> _What is expected_:
From the entries that follow, reproduce exactly and only the lines from the line with "You are a computer-use" to the line with "Instruction: Click the", endpoints included.

> _Source material_:
————————
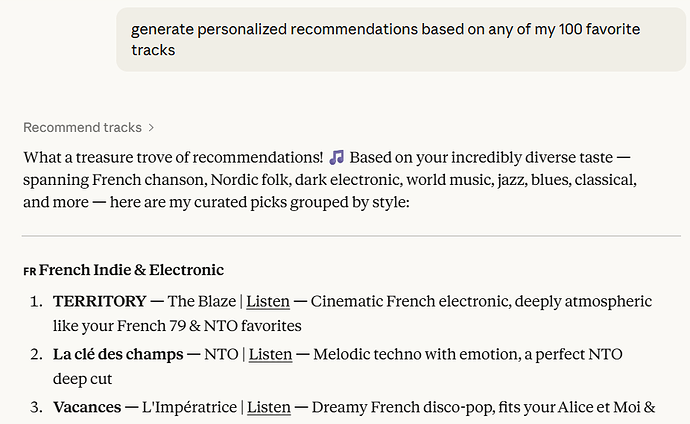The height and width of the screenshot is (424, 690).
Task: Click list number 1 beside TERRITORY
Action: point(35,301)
————————
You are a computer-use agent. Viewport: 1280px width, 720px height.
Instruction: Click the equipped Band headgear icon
————————
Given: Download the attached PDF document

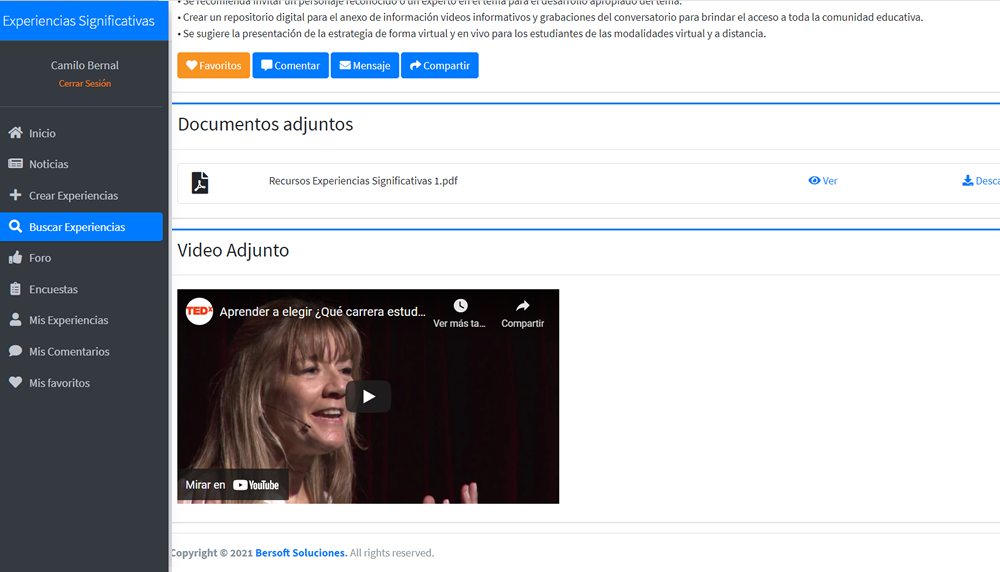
————————
> _Output for this task_:
You are a computer-use agent. Viewport: 1280px width, 720px height.
Instruction: Click the equipped Band headgear icon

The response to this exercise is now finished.